Harmonization of datasets will leverage existing efforts and plans already in place with large, EU-funded consortia using similar data types and structures (e.g. LifeCycles79 and Early Cause80) which jumpstarts the harmonization process. In nonstandard cases where differing measures/instruments have been used, a team of experts from the different sites will inventory and evaluate all phenotypic data collected across the consortium in order to identify the best options for harmonization.
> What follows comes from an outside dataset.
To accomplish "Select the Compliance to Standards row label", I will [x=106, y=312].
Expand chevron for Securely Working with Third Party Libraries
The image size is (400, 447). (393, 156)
To facilitate sharing and long-term inter-disciplinary use of FAMILY’s data, the following formats will be chosen: pdf, txt, csv, sql, dat (SPSS), RData, DICOM, NIfTI. All files will be marked with explicit dates (YYYY–MM–DD) and version numbers, where appropriate and provenance information will be documented in the Knowledge Base. FAMILY will use standardized variable names linked to metadata in a data dictionary. In cases where possible, meta data will be included inside of files (e.g. attributes within RData structures). Industry-standard data structures will be utilized for brain imaging data and standardized processing pipelines will be applied to imaging and -omics data, in many cases within Singularity containers to ensure consistent and reproducible processing is applied uniformly to all data.
In case it is unavoidable that you use uncommon or generate project specific ontologies or vocabularies, will you provide mappings to more commonly used ontologies?
Increase data re-use
How will the data be licensed to permit the widest re-use possible?
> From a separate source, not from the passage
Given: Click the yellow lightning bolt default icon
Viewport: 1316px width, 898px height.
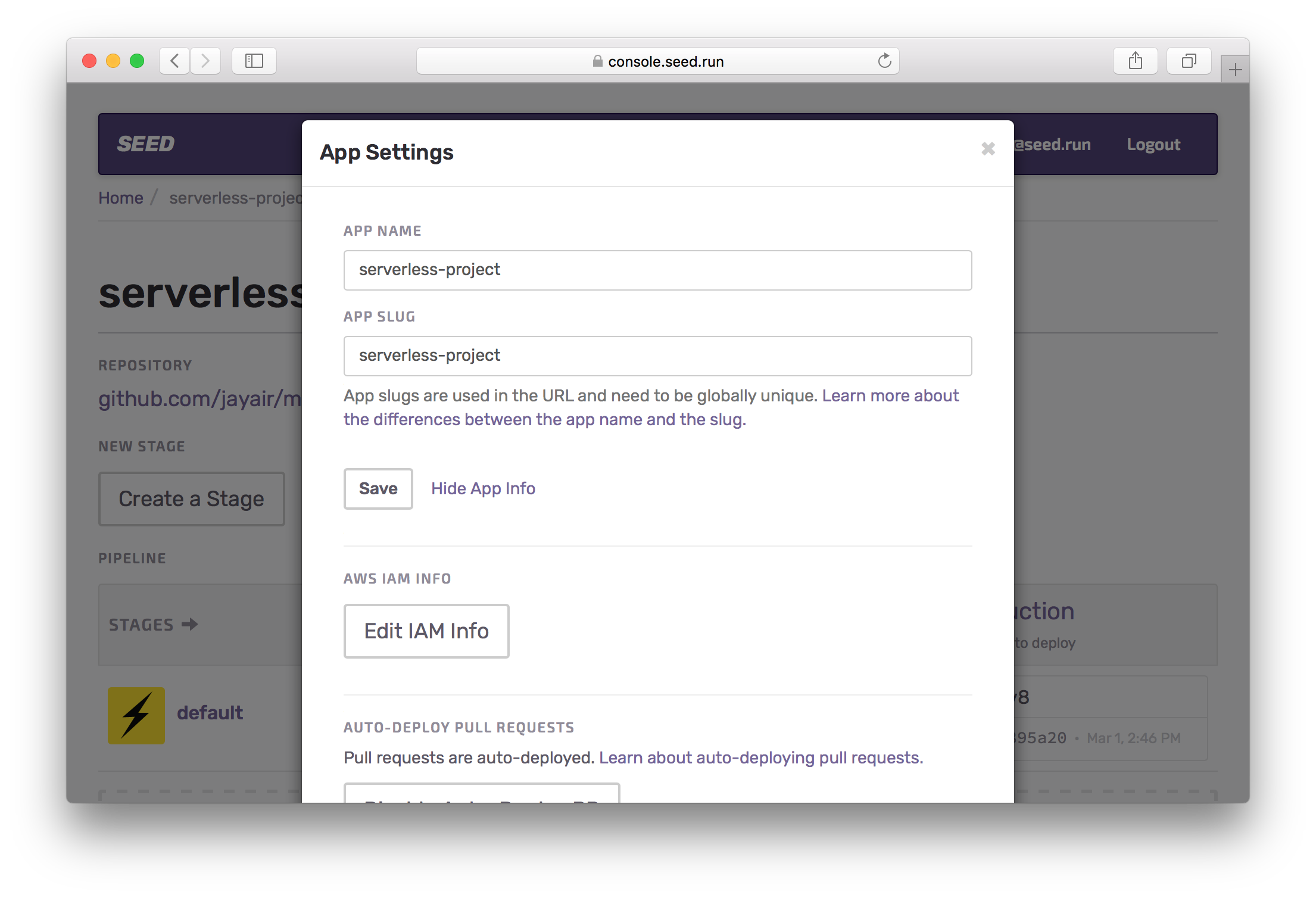Looking at the screenshot, I should [136, 715].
Data will not be licensed. However, there will be a long-term data re-use plan at the end of the FAMILY project.
When will the data be made available for re-use? If an embargo is sought to give time to publish or seek patents, specify why and how long this will apply, bearing in mind that research data should be made available as soon as possible.
The data will be made available for re-use as soon as it is processed, analyzed and inspected to make sure it complies with the quality standards.
Are the data produced and/or used in the project usable by third parties, in particular after the end of the project? If the re-use of some data is restricted, explain why. How long is it intended that the data remains re-usable?
A long-term data (re)use model and financial plan will be developed. This will be split into two generic categories: those which do not require access to original data, and those which do require access to original data. For the former, normative models will be made available via standard open access platforms (e.g., GitHub) for broad dissemination and use. For the latter, the DRE will be utilized. Resources will be identified to maintain the storage of the data within the DRE and outline a plan for coordinating with each consortium partner on data requests. Importantly, this strategy also allows for new groups to incorporate their data into the DRE, expanding the potential of this resource.
In accordance with local guidelines and regulations, participant data will be retained for at least 10 years upon completion of the FAMILY studies at the site where they are originally obtained and preferably at the DRE (if local legislation allow transfer of data to the DRE).
Are data quality assurance processes described?
Each partner is responsible for the quality control of the data collected within its own cohort.
Standard quality control procedures will be applied to processed data.